Currently, Turkey operates four LNG terminals: two floating storage and re-gasification units (FSRU), while the remaining two are land facilities. In December 2016, the first FSRU became operational, and its current supply capacity has reached 5 bcm a year; it can re-gasify more than 12 percent of Turkey’s annual gas demand. The second FSRU was commissioned in January 2018; it has the largest LNG storage capacity in the world, at 263,000 cubic meters.
In comparison with Russia, U.S. energy cooperation with Turkey is younger. Starting in the ’90s, it was largely triggered by U.S. attempts to disrupt the Russian gas monopoly by prompting the supply of natural gas from the Caspian region to Turkey. With that in mind, the U.S. designed the Trans-Caspian Gas Pipeline (16 bcm) to deliver gas from Turkmenistan and Azerbaijan to Turkey to meet its gas demand and curtail Russia’s further expansion in the Turkish market.

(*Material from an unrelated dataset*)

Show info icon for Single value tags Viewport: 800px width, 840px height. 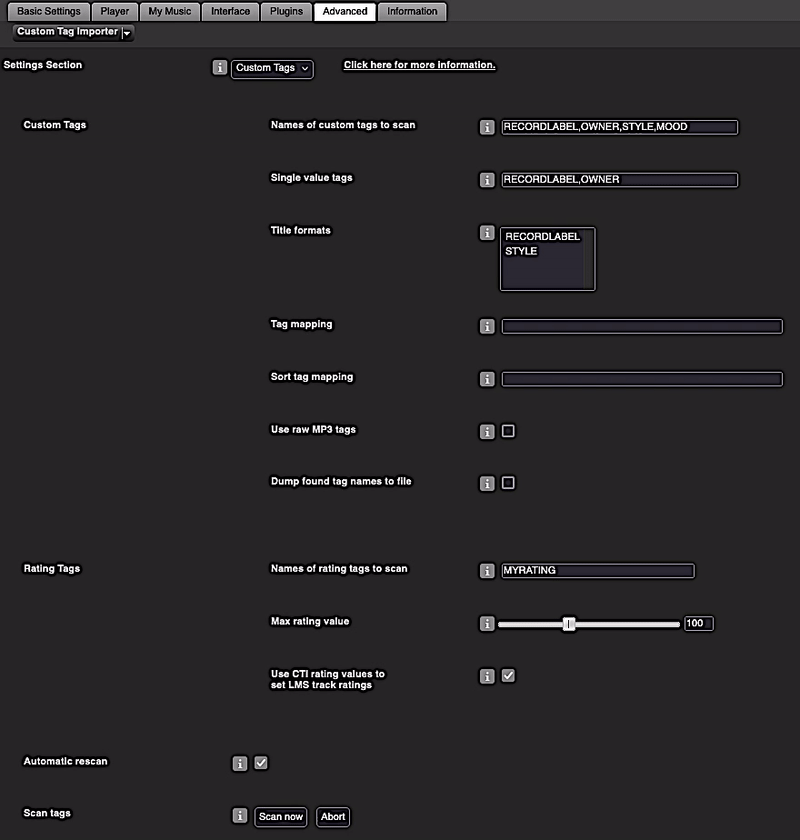(487, 180)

Though heavily promoted by then-U.S. President Bill Clinton’s administration, the project never took off and was replaced with the Southern Caucasian Pipeline that started bringing more modest volumes of gas from Azerbaijan to Erzurum, Turkey, in 2007. Turkmenistan, in its turn, having failed to become a mega gas supplier to Turkey, made a U-turn in the direction of China and now annually delivers up to 40 bcm of natural gas to its market by means of the Central Asia-China pipeline commissioned in 2009.
Russia, following up on the U.S.’s aborted attempt to construct the Trans-Caspian pipeline, in 2004 successfully completed the Blue Stream pipeline that established a southern export route for its gas and made Turkey the first Russian gas consumer to enjoy transit-free deliveries and immunity from the political squabbles around them.
Turkey-U.S. energy cooperation got a fresh boost in 2017 with the U.S. returning to the world gas market after 60 years of absence. In 2018, Turkey became one of the largest buyers of LNG from the U.S., according to the U.S. Department of Energy. From 2017, the U.S. share of LNG in Turkish gas imports rose to 2.7 percent from 1.6 percent, according to EMRA, which corresponds to a 66.4 percent increase in just a year. The U.S. also plans to double its LNG production to 40 million tons in 2019 and become the world’s third-largest LNG producer.
Independence has been a magic word and an eternal dream since time immemorial. Energy sector professionals are no exception, and the market is impacted by political squabbles around energy resource supply that at times overshadow the rationale of their production.
This March, the European Parliament adopted a resolution on the state of affairs between the EU and Russia, claiming that construction of the North Stream-2 pipeline poses danger to the EU domestic market. Pipeline construction envisages two lines to transport 55 bcm of Russian gas across the Baltic Sea to Germany, and completion is due by the end of 2019.
North Stream-2 construction is a relentless source of concern for the U.S. Last December, the House of Representatives adopted a resolution to support sanctions against North Stream-2, while calling on EU countries to drop their participation in the project.
Global developments reveal that for the foreseeable future Russian natural gas will remain an indispensable energy resource. In Europe alone, the increasing use of renewables for electricity generation results in higher consumption of natural gas needed to balance the grid when outages caused by wind and solar farms occur. Immune to European Commission calls to diversify gas sources, Russia’s share of the European gas market increased from 30 percent in 2014 to 37 percent in 2018.
“Gas pipelines are built not for making someone angry, but out of economic necessity,” said Austrian Foreign Minister Karin Kneissl, when in Moscow this March.